■ **PROBLEM STATEMENT**
Please give the data again in full, exactly as provided.

■ **Dataset entries**
:::::
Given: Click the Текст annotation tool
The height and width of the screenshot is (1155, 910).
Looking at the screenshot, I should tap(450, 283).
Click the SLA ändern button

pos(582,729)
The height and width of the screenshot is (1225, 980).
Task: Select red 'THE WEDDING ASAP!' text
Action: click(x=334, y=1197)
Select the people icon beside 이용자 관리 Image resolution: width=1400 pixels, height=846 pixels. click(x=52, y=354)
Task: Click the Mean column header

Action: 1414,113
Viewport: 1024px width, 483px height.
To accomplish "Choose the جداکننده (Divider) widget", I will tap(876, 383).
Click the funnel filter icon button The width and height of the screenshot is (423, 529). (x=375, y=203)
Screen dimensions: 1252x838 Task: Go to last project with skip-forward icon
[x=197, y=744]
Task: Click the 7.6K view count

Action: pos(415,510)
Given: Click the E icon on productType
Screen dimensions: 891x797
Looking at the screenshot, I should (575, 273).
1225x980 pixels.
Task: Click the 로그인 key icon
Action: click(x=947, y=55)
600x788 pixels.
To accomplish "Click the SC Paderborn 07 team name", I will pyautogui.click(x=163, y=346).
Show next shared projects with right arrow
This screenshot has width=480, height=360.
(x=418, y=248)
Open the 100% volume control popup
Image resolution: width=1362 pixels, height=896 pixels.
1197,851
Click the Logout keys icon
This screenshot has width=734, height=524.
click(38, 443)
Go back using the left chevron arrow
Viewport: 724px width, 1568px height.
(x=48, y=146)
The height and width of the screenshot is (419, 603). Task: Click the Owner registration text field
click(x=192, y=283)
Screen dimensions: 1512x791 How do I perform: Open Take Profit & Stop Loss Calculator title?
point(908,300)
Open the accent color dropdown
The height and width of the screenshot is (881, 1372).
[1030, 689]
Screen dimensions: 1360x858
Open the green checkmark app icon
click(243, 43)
:::::
■ **RESULT OF THIS EXERCISE**
Given: Click the Текст annotation tool
The height and width of the screenshot is (1155, 910).
Looking at the screenshot, I should tap(450, 283).
Click the SLA ändern button

pos(582,729)
The height and width of the screenshot is (1225, 980).
Task: Select red 'THE WEDDING ASAP!' text
Action: click(x=334, y=1197)
Select the people icon beside 이용자 관리 Image resolution: width=1400 pixels, height=846 pixels. click(x=52, y=354)
Task: Click the Mean column header

Action: 1414,113
Viewport: 1024px width, 483px height.
To accomplish "Choose the جداکننده (Divider) widget", I will tap(876, 383).
Click the funnel filter icon button The width and height of the screenshot is (423, 529). (x=375, y=203)
Screen dimensions: 1252x838 Task: Go to last project with skip-forward icon
[x=197, y=744]
Task: Click the 7.6K view count

Action: pos(415,510)
Given: Click the E icon on productType
Screen dimensions: 891x797
Looking at the screenshot, I should (575, 273).
1225x980 pixels.
Task: Click the 로그인 key icon
Action: click(x=947, y=55)
600x788 pixels.
To accomplish "Click the SC Paderborn 07 team name", I will pyautogui.click(x=163, y=346).
Show next shared projects with right arrow
This screenshot has width=480, height=360.
(x=418, y=248)
Open the 100% volume control popup
Image resolution: width=1362 pixels, height=896 pixels.
1197,851
Click the Logout keys icon
This screenshot has width=734, height=524.
click(38, 443)
Go back using the left chevron arrow
Viewport: 724px width, 1568px height.
(x=48, y=146)
The height and width of the screenshot is (419, 603). Task: Click the Owner registration text field
click(x=192, y=283)
Screen dimensions: 1512x791 How do I perform: Open Take Profit & Stop Loss Calculator title?
point(908,300)
Open the accent color dropdown
The height and width of the screenshot is (881, 1372).
[1030, 689]
Screen dimensions: 1360x858
Open the green checkmark app icon
click(243, 43)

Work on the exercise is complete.